Author: Peter Todd 2013-02-13 04:12:09
Published on: 2013-02-13T04:12:09+00:00
In a discussion of the fidelity bond concept in Bitcoin, Gavin Andresen expressed his opposition to using the OP_RETURN opcode due to its history as the cause of a severe bug in Bitcoin's past. Instead, he suggested using either OP_FALSE or OP_INVALIDOPCODE for an "unspendable" transaction, with the latter specifically set as 0xFF and placed at the start of the scriptPubKey. However, Todd pointed out that using anyone-can-spend transactions might lead to a "spend storm" on the network if there were suddenly a large amount of BTC sitting in an unclaimed txout.

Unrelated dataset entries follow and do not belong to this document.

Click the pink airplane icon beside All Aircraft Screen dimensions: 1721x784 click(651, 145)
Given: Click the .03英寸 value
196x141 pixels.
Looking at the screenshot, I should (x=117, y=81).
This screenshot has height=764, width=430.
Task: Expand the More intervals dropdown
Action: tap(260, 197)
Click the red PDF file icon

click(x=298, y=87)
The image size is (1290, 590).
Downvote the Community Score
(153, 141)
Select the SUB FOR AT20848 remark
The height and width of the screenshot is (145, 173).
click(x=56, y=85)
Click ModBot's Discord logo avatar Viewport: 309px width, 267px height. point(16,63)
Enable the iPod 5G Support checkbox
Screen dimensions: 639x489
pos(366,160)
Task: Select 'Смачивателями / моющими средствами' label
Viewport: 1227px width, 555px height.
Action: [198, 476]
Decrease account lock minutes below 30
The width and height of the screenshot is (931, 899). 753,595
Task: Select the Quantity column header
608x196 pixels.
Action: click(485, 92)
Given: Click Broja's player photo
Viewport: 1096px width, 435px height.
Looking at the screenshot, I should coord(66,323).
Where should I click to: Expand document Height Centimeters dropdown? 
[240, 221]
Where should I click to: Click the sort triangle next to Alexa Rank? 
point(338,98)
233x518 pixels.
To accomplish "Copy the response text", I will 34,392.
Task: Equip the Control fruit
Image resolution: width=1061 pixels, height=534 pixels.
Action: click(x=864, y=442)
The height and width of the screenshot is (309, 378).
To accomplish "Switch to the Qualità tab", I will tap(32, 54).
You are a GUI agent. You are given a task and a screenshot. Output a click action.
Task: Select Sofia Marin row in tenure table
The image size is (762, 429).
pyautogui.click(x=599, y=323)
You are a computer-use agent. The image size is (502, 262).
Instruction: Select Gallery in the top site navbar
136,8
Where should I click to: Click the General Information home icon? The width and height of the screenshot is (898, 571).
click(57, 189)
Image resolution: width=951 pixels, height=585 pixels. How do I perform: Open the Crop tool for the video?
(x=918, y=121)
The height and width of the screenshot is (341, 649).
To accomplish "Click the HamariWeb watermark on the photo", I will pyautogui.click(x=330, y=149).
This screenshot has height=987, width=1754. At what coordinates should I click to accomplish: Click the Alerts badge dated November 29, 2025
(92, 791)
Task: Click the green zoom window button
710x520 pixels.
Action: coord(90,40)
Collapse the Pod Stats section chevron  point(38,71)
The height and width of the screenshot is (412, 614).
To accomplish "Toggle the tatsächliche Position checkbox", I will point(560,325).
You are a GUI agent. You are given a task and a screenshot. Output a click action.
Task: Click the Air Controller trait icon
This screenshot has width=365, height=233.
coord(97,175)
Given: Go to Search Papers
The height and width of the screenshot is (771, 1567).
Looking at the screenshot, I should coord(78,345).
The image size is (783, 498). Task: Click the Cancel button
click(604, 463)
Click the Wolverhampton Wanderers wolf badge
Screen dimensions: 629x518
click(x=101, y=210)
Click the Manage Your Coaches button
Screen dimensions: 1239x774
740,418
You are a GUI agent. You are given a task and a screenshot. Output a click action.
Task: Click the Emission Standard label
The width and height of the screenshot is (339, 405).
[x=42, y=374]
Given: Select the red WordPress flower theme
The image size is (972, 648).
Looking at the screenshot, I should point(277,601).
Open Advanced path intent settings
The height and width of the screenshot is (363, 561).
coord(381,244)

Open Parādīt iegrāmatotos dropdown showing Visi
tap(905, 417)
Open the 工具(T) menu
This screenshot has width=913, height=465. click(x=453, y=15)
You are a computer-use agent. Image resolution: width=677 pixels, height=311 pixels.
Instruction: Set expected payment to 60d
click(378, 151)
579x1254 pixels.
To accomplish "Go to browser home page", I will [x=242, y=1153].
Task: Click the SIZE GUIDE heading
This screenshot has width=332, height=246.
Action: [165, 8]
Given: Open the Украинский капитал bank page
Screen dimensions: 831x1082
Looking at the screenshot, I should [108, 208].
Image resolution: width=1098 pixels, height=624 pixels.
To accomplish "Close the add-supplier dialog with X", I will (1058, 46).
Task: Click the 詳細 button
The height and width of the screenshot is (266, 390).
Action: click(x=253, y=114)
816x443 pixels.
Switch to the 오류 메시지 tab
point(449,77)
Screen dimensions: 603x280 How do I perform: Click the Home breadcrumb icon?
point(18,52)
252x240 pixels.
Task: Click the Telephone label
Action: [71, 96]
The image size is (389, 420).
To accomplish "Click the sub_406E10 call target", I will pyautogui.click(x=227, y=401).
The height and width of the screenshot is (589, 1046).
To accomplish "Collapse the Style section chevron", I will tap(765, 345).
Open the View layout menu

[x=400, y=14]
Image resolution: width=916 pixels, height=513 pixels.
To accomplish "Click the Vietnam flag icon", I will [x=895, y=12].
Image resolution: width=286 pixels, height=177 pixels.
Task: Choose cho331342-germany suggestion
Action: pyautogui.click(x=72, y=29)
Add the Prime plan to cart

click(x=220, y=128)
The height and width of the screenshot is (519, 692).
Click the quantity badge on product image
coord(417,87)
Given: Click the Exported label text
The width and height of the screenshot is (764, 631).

This would encourage attempts to identify as many Bitcoin nodes as possible, particularly miners, and incentivize the development of infrastructure to exploit it. Todd suggested that this could be addressed by making empty scriptPubKeys standard and adding code so that miners would always try to spend such outputs at the same time. To make non-fidelity-bond uses viable as well, Todd proposed adding code to detect and spend fidelity bonds and making publish transactions IsStandard(). He also discussed various issues and potential optimization problems that could arise from implementing fidelity bonds, including transaction mutability, recursive publish transactions, and determining the true value sacrificed. Ultimately, both Todd and Andresen agreed that fidelity bonds require further thought and a testnet implementation.